Google calls this timekeeping technology TrueTime, and only Google has it. Drawing on a celebrated research paper Google released in 2012, Mattis and CockroachDB have duplicated many other parts of Spannerbut not TrueTime. Google can pull this off only because of its massive global infrastructure.
A Changing World
To be sure, a few others could build a similar service, namely Amazon and Microsoft. But they haven’t yet. With help from TrueTime, Spanner has provided Google with a competitive advantage in so many different markets. It underpins not only AdWords and Gmail but more than 2,000 other Google services, including Google Photos and the Google Play store. Google gained the ability to juggle online transactions at an unprecedented scale, and thanks to Spanner’s extreme form of data replication, it was able to keep its services up and running with unprecedented consistency.
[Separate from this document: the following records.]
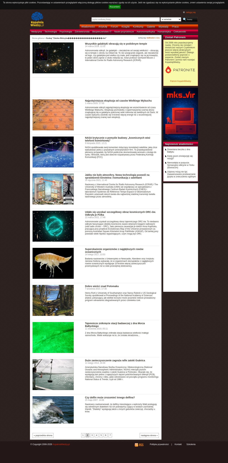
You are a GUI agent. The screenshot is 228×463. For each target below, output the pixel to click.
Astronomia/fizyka (146, 31)
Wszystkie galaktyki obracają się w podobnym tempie (116, 43)
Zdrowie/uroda (82, 31)
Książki (126, 26)
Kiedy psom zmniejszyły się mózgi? (180, 157)
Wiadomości (88, 26)
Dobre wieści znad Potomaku (102, 286)
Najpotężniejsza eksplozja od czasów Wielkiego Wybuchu (118, 100)
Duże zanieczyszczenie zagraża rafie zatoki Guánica (115, 360)
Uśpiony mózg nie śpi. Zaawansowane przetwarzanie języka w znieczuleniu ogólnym (181, 174)
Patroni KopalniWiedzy (180, 81)
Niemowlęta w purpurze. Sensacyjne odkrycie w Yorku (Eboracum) (180, 165)
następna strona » (149, 435)
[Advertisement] (95, 87)
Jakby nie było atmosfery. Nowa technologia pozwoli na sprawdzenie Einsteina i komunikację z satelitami (117, 176)
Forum (114, 26)
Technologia (51, 31)
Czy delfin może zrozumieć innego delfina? (110, 397)
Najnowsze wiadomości (179, 144)
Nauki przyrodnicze (124, 31)
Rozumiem (115, 7)
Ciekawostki (180, 31)
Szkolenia (190, 444)
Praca (175, 26)
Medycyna (36, 31)
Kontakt (178, 444)
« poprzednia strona (43, 435)
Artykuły (102, 26)
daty (158, 38)
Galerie (151, 26)
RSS (141, 445)
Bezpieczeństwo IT (102, 31)
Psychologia (66, 31)
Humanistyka (164, 31)
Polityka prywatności (159, 444)
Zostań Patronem (175, 37)
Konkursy (138, 26)
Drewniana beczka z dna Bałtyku (178, 150)
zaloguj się (191, 12)
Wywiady (163, 26)
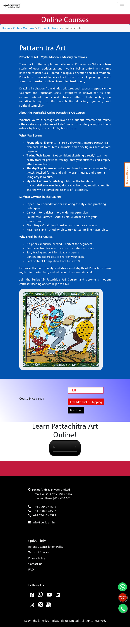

Now Google wants a different kind of competitive advantage in the cloud computing market. It hopes to convince customers that Spanner provides an easier way of running a global business, a easier way of replicating their data across multiple regions and, thus, guard against outages. The rub is that few businesses are truly global. But Google is betting its new service will give customers the freedom to expand as time goes on. Among them is JDA, a company that helps businesses oversee their supply chains, which is now testing Spanner. “The volume of data—and velocity with which that data is coming at us—is amplifying significantly,” says JDA group vice president John Sarvari.
Spanner could also be useful in the financial markets, allowing big banks to more efficiently track and synchronize trades happening across the planet. And Google says it’s already in talks with large financial institutions about this kind of thing. Traditionally, many banks were wary of handling trades in the cloud for reasons of security and privacy. But those attitudes are softening. A few years ago, Spanner was something only Google needed. Now, Google is banking on change.